▶ **Assignment**: Return all lines of the records that contain the word "width".

▶ **Excerpted data**:
* * *

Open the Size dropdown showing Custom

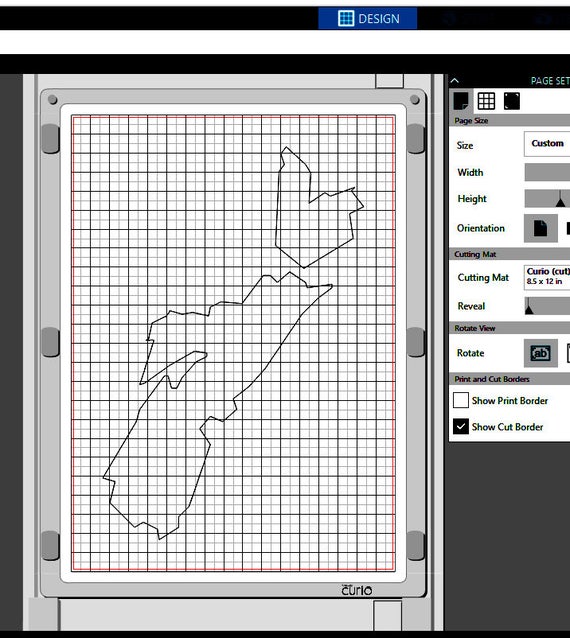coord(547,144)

* * *

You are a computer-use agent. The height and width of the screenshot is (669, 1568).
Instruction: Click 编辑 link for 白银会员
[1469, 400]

* * *

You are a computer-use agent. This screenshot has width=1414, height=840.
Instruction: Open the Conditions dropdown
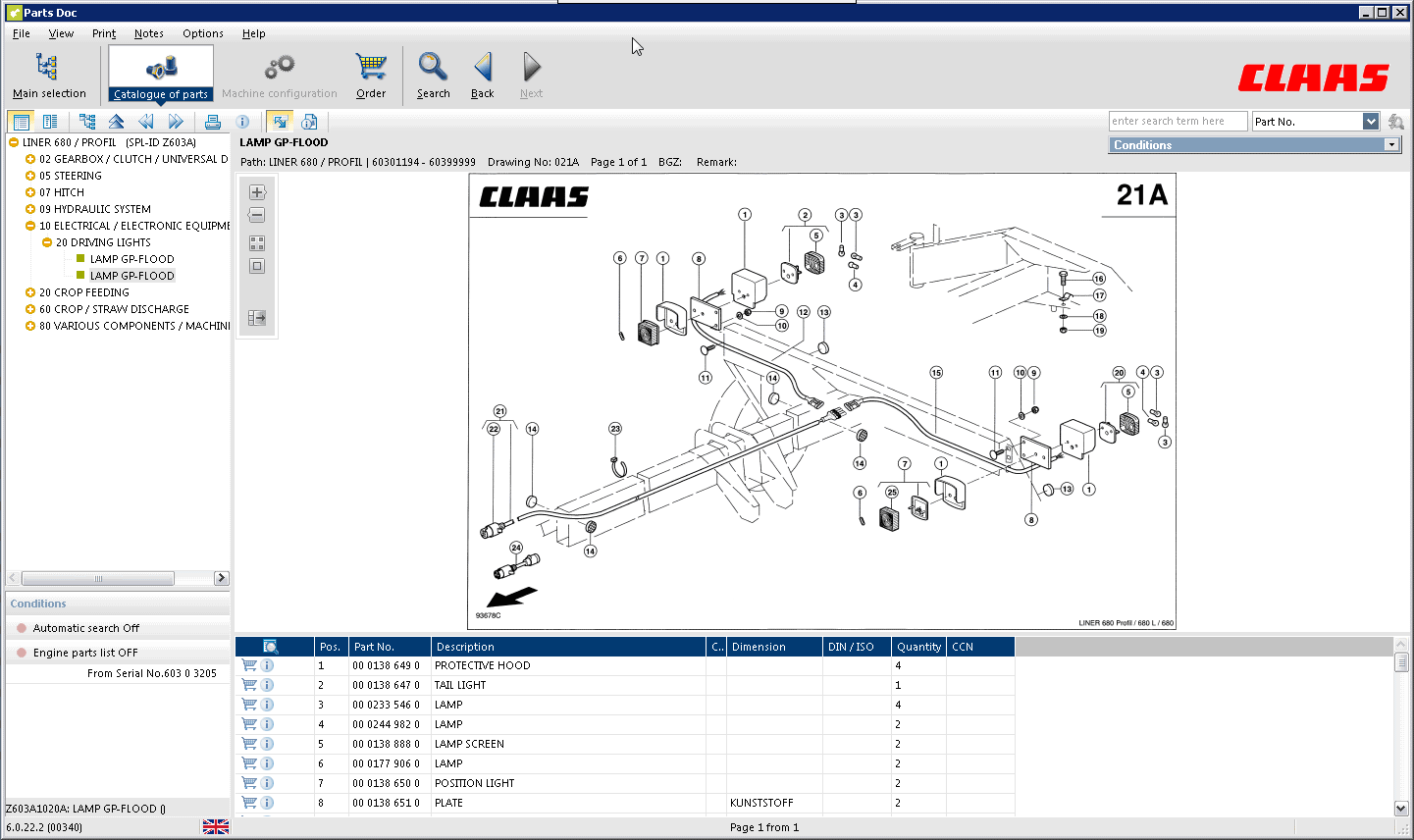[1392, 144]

* * *

▶ **Task answer**:
You are a computer-use agent. The height and width of the screenshot is (669, 1568).
You are a computer-use agent. This screenshot has width=1414, height=840.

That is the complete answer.